▸ **Exercise instructions**:
A. Decide whether each statement agrees with the passage below on the parable of the leaven, answering yes or no and quoting the words of the passage that settle it. (i) The word leaven appears ninety-eight times in God's Word. (ii) Everyone in the visible church is saved. (iii) The woman mixed the leaven into two measures of flour.
B. Answer these questions on the passage below about the parable of the leaven:
(i) Where was the Master teaching when he told this parable?
(ii) How many times does leaven occur in the B’rit Chadashah?
(iii) What is the one main point of the parable?

▸ **Passage**:
* Begin *
The Parable of the Leaven
Matthew 13:33-35 and Mark 4:33-34

The parable of the leaven DIG: Who comprises the invisible universal Church? Why is it invisible? Why do messianic Jews think of leaven as being sin and not the gospel? What does three measures of flour represent? Why? What does the woman represent? Why? What does the summary statement and prophecy at the end of this file indicate about how and why Messiah used proverbs? What did Jesus and Rabbi Sha’ul say about leaven?

REFLECT: Where in your life or in your place of worship have you seen the leaven or mustard seed at work? What accountability do you have for yourself? How can you detect doctrinal corruption? Whose responsibility is it to detect it (see Acts 17:11)? How can you protect yourself against doctrinal error?

The one main point to the parable of the leaven
is that the doctrine of the visible church will be corrupted.

The second couplet is made up of the parables of the Mustard Seed (external) and the Leaven (internal), where we see the corruption of the visible church. Hence, we need to examine the difference between the visible church and the invisible universal Church. A false religious system will be introduced into the visible church and it will be a result in the internal corruption of church doctrine. It is a picture of “Christendom” (Baptists, Catholics, Methodists, Lutherans, Pentecostals, Presbyterians, Protestants, Seven-Day Adventists, and Mormons) that we can see with our own eyes. Some people in the visible church are saved but most are not. But, the invisible universal Church, the Bride of Christ (John 3:29; Second Corinthians 11:2-3; Ephesians 5:25-27; Revelation 19:7-8 and 21:9-10), is made up of true believers, or the body of Messiah (First Corinthians 10:15-17 and 12:27; Ephesians 4:16; Colossians 1:18), as we are placed in Him (to see link click BwWhat God Does for Us at the Moment of Faith).

Because the apostles would be commissioned to proclaim the message of the Kingdom to the ends of the earth (Mattityahu 28:19-20), it would be easy for them to feel that the harvest depended on their efforts. The Lord of Life wanted to make it clear that although the visible church would grow tremendously, false doctrine would enter the congregations of God. There is indeed a narrow gate that leads to life, and the wide gate that leads to destruction (see DwThe Narrow and Wide Gates). However, they should not be surprised or discouraged because Christ had forewarned them.

The Master, teaching in a boat by the sea told the crowd still another parable: The kingdom of Heaven is like leaven that a woman took and mixed in with three measures of flour until the whole batch was leavened (Matthew 13:33).  There are those who interpret the leaven as the gospel; but nowhere – I repeat, nowhere, is leaven used as a principle of good. It is always a principle of evil. The word leaven occurs ninety-eight times in God’s Word – seventy-five times in the TaNaKh and twenty-three times in the B’rit Chadashah – and it is always used in an evil or sinful sense. In the Dispensation of the Torah it was forbidden in the offerings made to ADONAI (see my commentary on Exodus FbThe Five Offerings of the Tabernacle: Christ, Our Sacrificial Offering).
* End *
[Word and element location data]
* Begin *
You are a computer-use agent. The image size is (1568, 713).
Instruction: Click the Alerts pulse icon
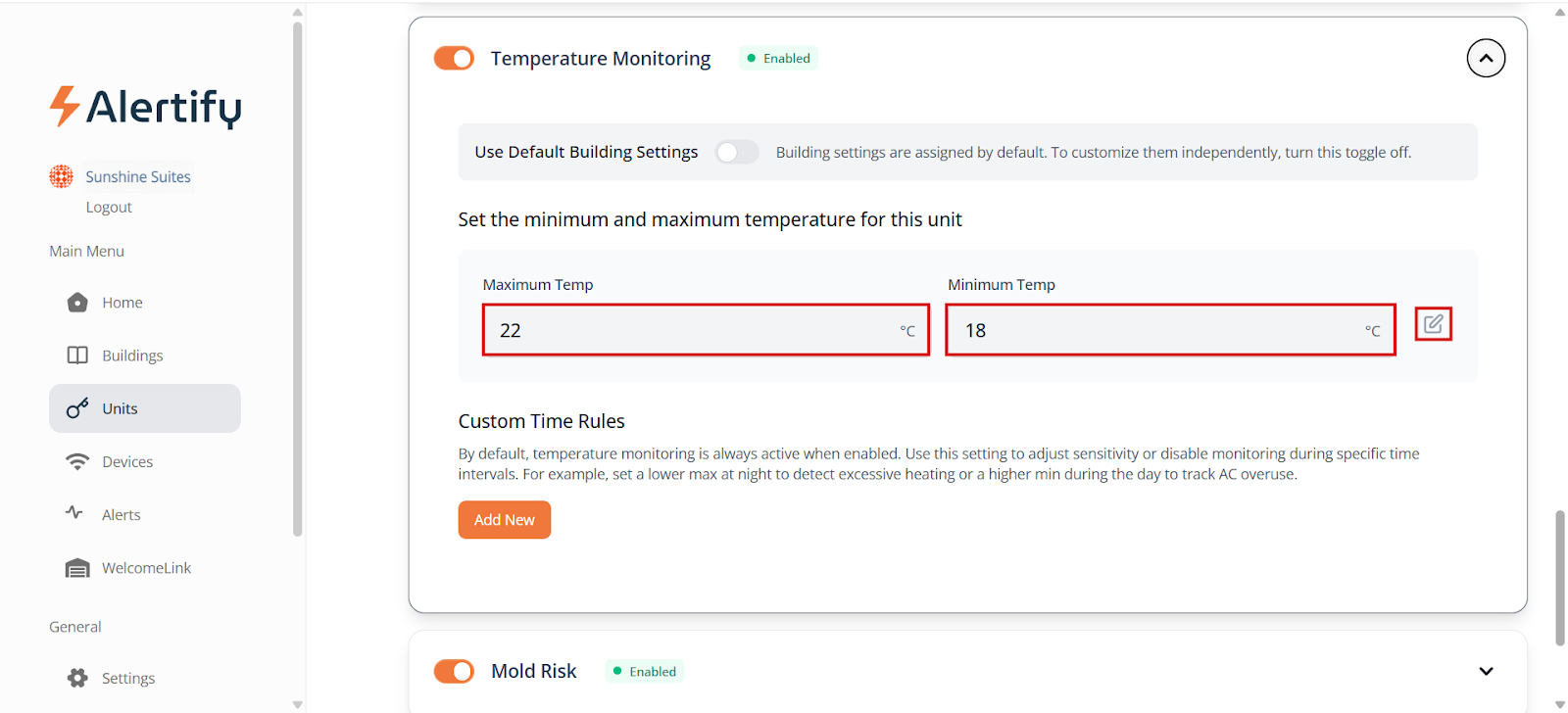click(74, 512)
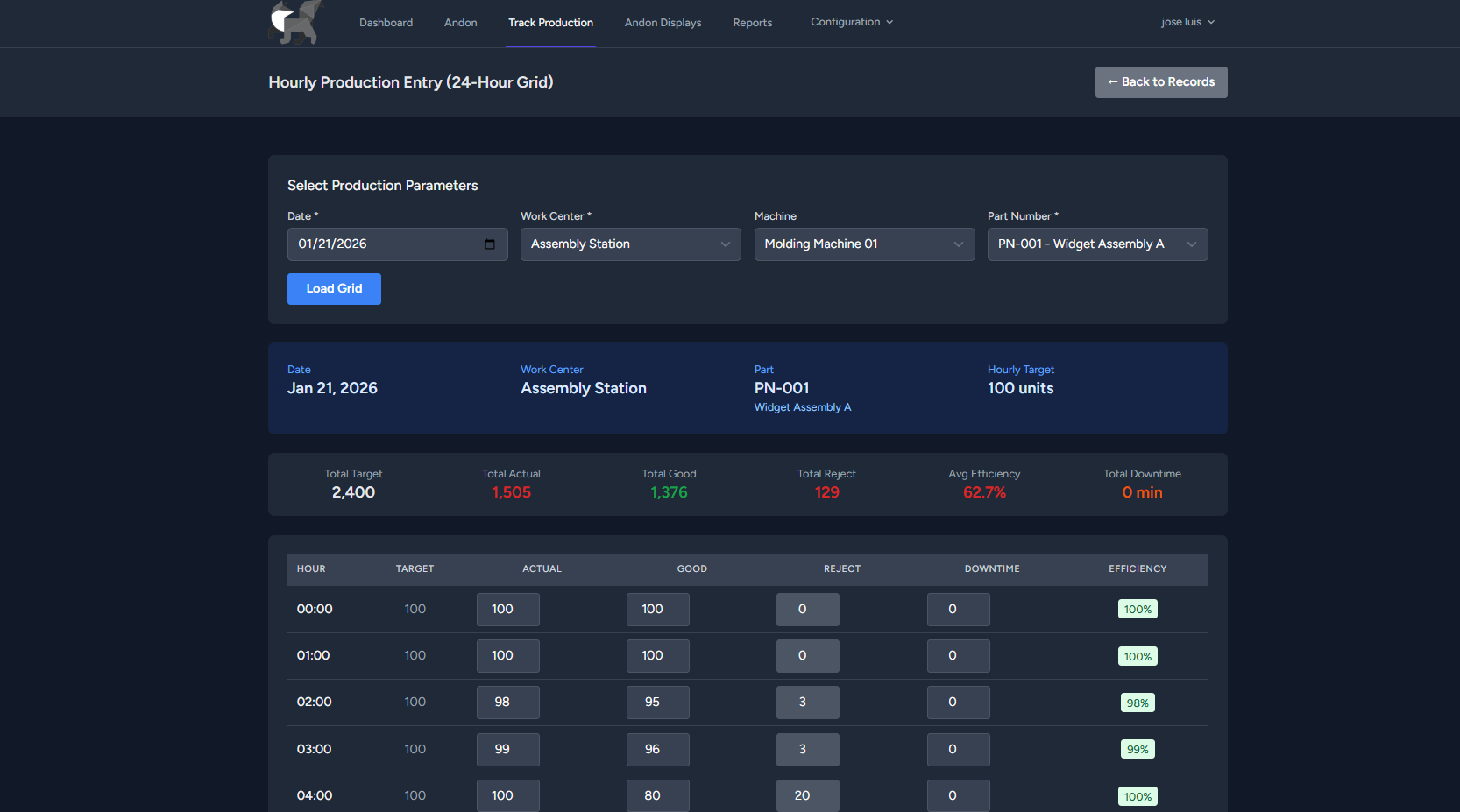Expand the Configuration menu
Image resolution: width=1460 pixels, height=812 pixels.
[x=851, y=22]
* End *
▸ **Task-by-task outputs**:
A.
(i) Yes: "The word leaven occurs ninety-eight times in God’s Word"
(ii) No: "Some people in the visible church are saved but most are not."
(iii) No: "mixed in with three measures of flour"

B.
(i) In a boat by the sea.
(ii) Twenty-three times.
(iii) That the doctrine of the visible church will be corrupted.